The invention relates to an optical information medium for rewritable recording by means of a laser-light beam, said medium comprising a substrate carrying a stack of layers, which stack comprises a first, a second and a third dielectric layer, a recording layer of a phase-change material arranged between two dielectric layers, the phase-change material being able to record amorphous marks when in the crystalline state, a light-absorptive layer, and a metal mirror layer.
The invention also relates to the use of such an optical recording medium for land-groove recording.
Optical information or data storage based on the phase-change principle is attractive, because it combines the possibilities of direct overwrite (DOW) and high storage density with easy compatibility with read-only systems. Phase-change optical recording involves the formation of submicrometer-sized amorphous recording marks in a thin crystalline film using a focused laser-light beam. During recording information, the medium is moved with respect to the focused laser-light beam which is modulated in accordance with the information to be recorded. Due to this, quenching takes place in the phase-change recording layer and causes the formation of amorphous information bits in the exposed areas of the recording layer which remains crystalline in the unexposed areas. Erasure of written amorphous marks is realized by recrystallizing through heating with the same laser. The amorphous marks represent the data bits, which can be reproduced via the substrate by a low-power focused laser-light beam. Reflection differences of the amorphous marks with respect to the crystalline recording layer bring about a modulated laser-light beam which is subsequently converted by a detector into a modulated photocurrent in accordance with the coded, recorded digital information.
One of the goals in phase-change optical recording is to obtain a high storage capacity for applications like DVD-RAM, DVD-Rewritable and DVR (Digital Video Recorder), so that such media are suitable for high density recording, e.g. a storage capacity of over 3 Gbyte at a disc diameter of 120 mm. For this purpose, possible options are reducing the laser wavelength .lambda. and/or increasing the numerical aperture (NA), because the laser spot size is proportional to (.lambda./NA).sup.2. An alternative option is the application of multiple recording layers. Another possibility would be to record information tracks both in the grooves and on the lands between the tracking guide grooves of the medium (land-groove recording). These grooves are present to guide the laser-light beam along a track.
The storage density of a phase-change optical information medium is determined by both the radial density and the tangential density of the marks.

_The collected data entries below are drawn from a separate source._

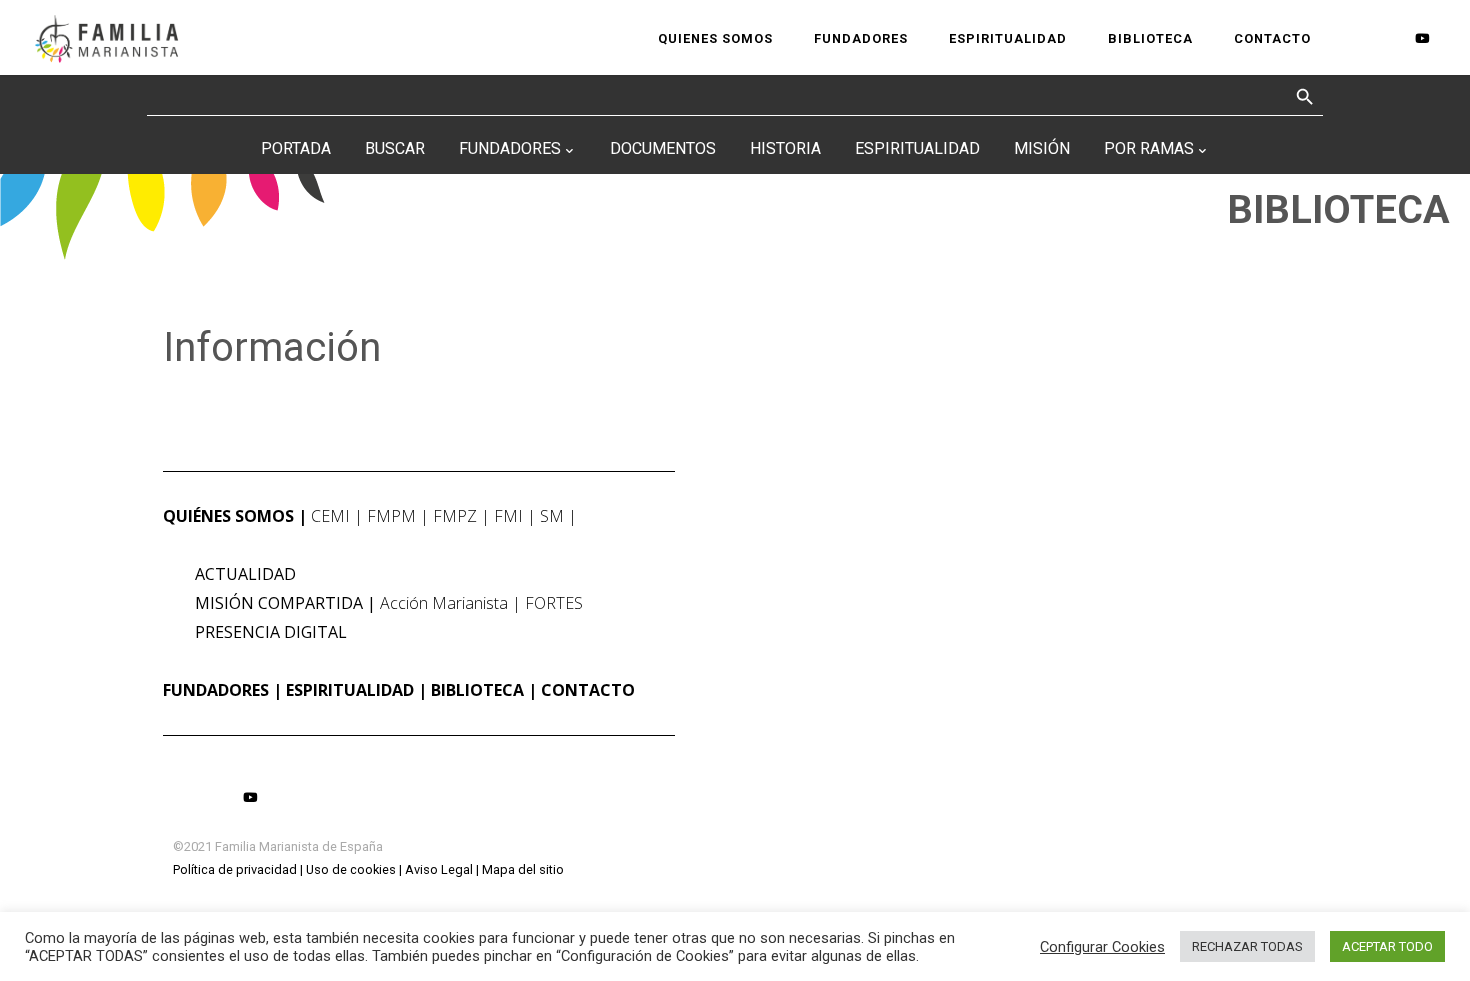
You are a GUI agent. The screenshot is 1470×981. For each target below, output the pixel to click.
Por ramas (1149, 148)
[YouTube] (1422, 38)
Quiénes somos (228, 516)
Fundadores (510, 148)
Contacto (588, 690)
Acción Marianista (444, 603)
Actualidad (245, 574)
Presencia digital (271, 632)
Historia (785, 148)
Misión (1042, 148)
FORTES (554, 603)
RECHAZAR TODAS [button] (1247, 946)
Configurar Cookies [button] (1102, 947)
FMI (508, 516)
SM (552, 516)
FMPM (391, 516)
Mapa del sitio (523, 869)
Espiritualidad (917, 148)
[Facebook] (1355, 38)
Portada (296, 148)
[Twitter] (1388, 38)
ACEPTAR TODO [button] (1387, 946)
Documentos (663, 148)
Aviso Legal (439, 869)
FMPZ (455, 516)
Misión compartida (279, 603)
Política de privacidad (235, 869)
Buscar (395, 148)
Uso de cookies (351, 869)
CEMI (330, 516)
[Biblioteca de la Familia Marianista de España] (106, 37)
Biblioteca (477, 690)
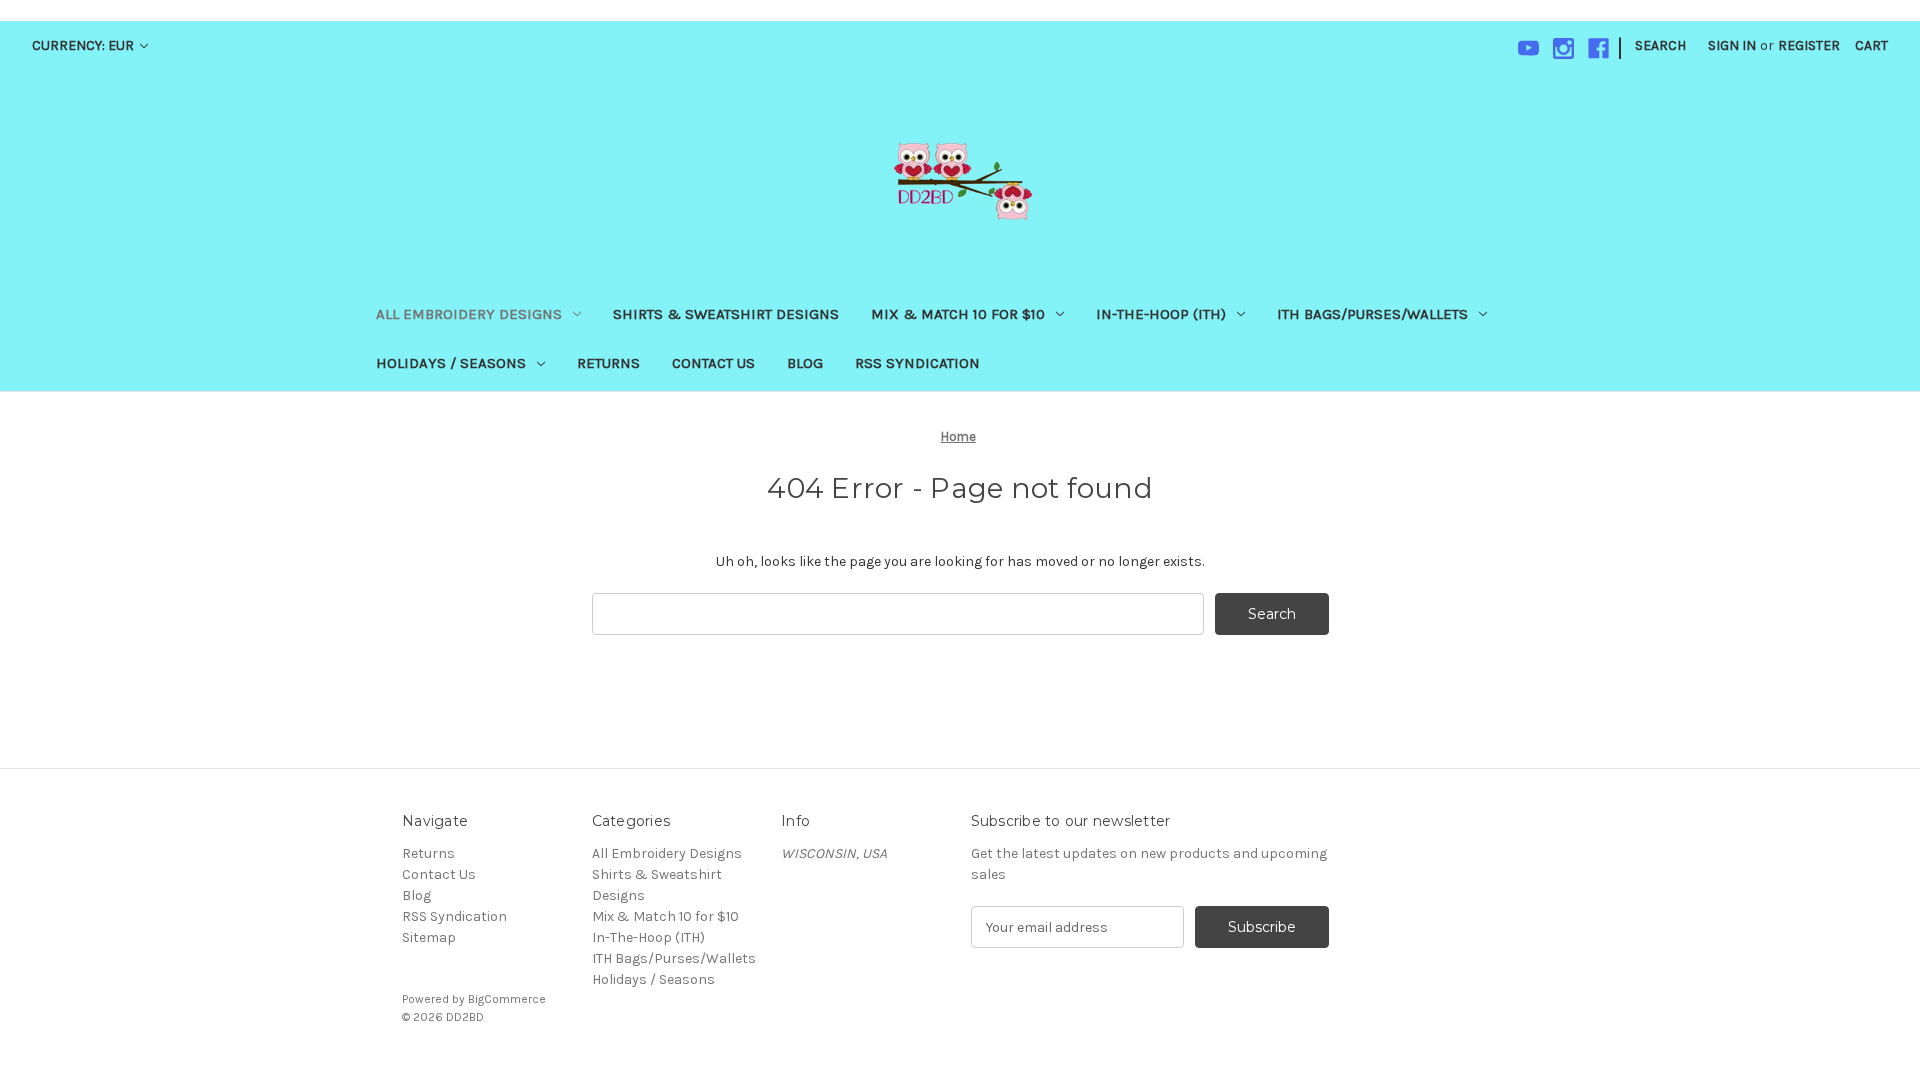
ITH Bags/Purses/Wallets (1372, 314)
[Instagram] (1563, 48)
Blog (805, 363)
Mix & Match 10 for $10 (958, 314)
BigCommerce (507, 999)
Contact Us (713, 363)
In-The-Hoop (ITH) (1161, 314)
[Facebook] (1598, 48)
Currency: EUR (84, 45)
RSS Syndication (917, 363)
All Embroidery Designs (469, 314)
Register (1809, 45)
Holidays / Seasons (451, 363)
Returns (608, 363)
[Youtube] (1528, 48)
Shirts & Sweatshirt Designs (726, 314)
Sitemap (429, 937)
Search (1660, 45)
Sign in (1732, 45)
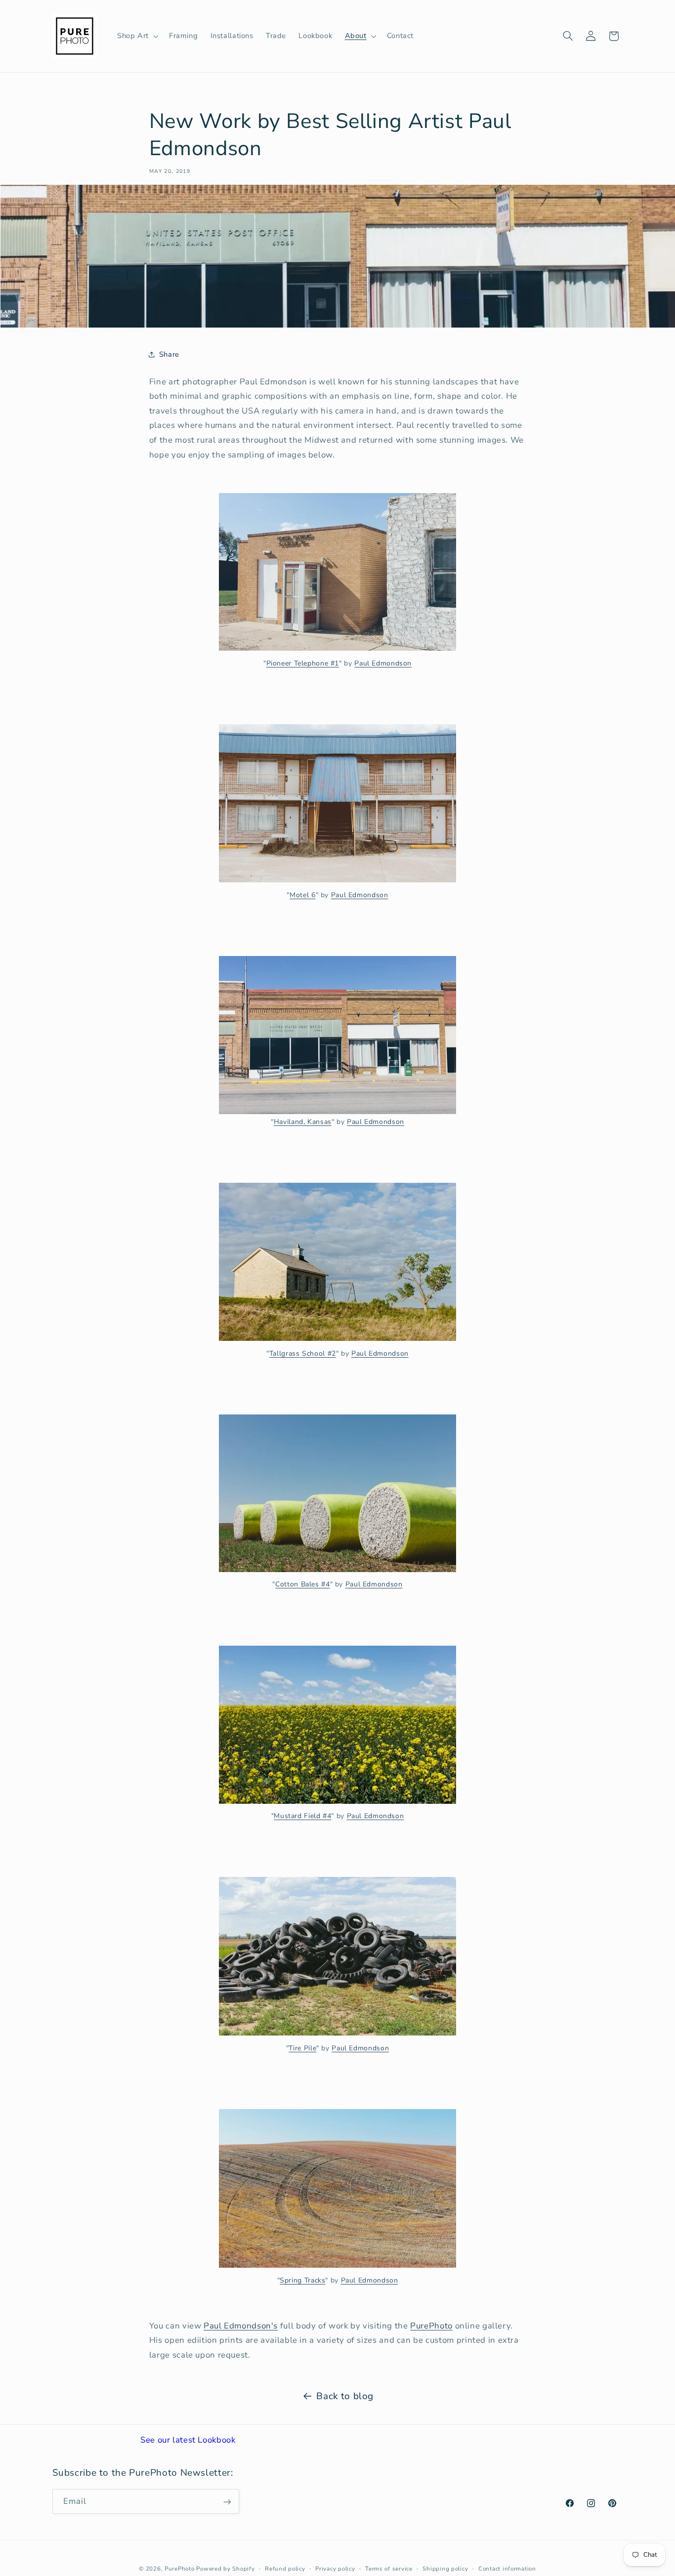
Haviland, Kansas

The radial density is determined by the track pitch, i.e. the distance between adjacent track centerlines of the grooves in a radial direction. The track pitch is limited by thermal crosstalk. This means that the quality of the data recorded in a track will be influenced by recording at the adjacent track. The shape of the recorded marks may then be distorted, which results in a large jitter. The tangential density is determined by the channel bit length, which is limited by the fact that the light absorption of the amorphous state (A.sub.a) is higher than that of the crystalline state (A.sub.c) when a standard IPIM stack is used. In this stack, I represents a dielectric layer, P represents a phase-change recording layer, and M represents a reflective or mirror layer. Therefore, an amorphous portion is heated to a higher temperature than a crystalline portion when the recording film is irradiated with laser light. As a result, the recording marks overwritten in a crystalline area are smaller than those in an amorphous area. Such a phenomenon causes an increase of jitter, which is proportional to the inverse of the channel bit length. To overcome the problem, the difference between A.sub.c and A.sub.a should be minimized, or better A.sub.c .gtoreq.A.sub.a.
An optical information medium of the type mentioned in the opening paragraph is known from U.S. Pat. No. 5,652,036. The known medium of the phase-change type has a substrate carrying a stack of layers comprising three dielectric layers, a phase-change recording layer, a light-absorbing layer, and a reflective layer. Many permutations of possible stacks are disclosed, e.g. an IAIPIM stack, in which I, P, and M have the above mentioned meaning, and A represents the light-absorbing layer. The light-absorbing layer is formed of a mixture comprising a dielectric material and a metal or semiconductor material. The result of the addition of the light-absorbing layer A is that the difference in light-absorption between the amorphous state (A.sub.a) and the crystalline state (A.sub.c) of the recording layer is minimized, thus reducing the recording mark distortion. A disadvantage of the known recording medium is that it is not suitable for high density land-groove recording. This is caused by the fact that the optical phase difference (.PSI..sub.c -.PSI..sub.a) between the crystalline state and the amorphous state in the known stacks is not close to zero, the necessity of which will be explained later.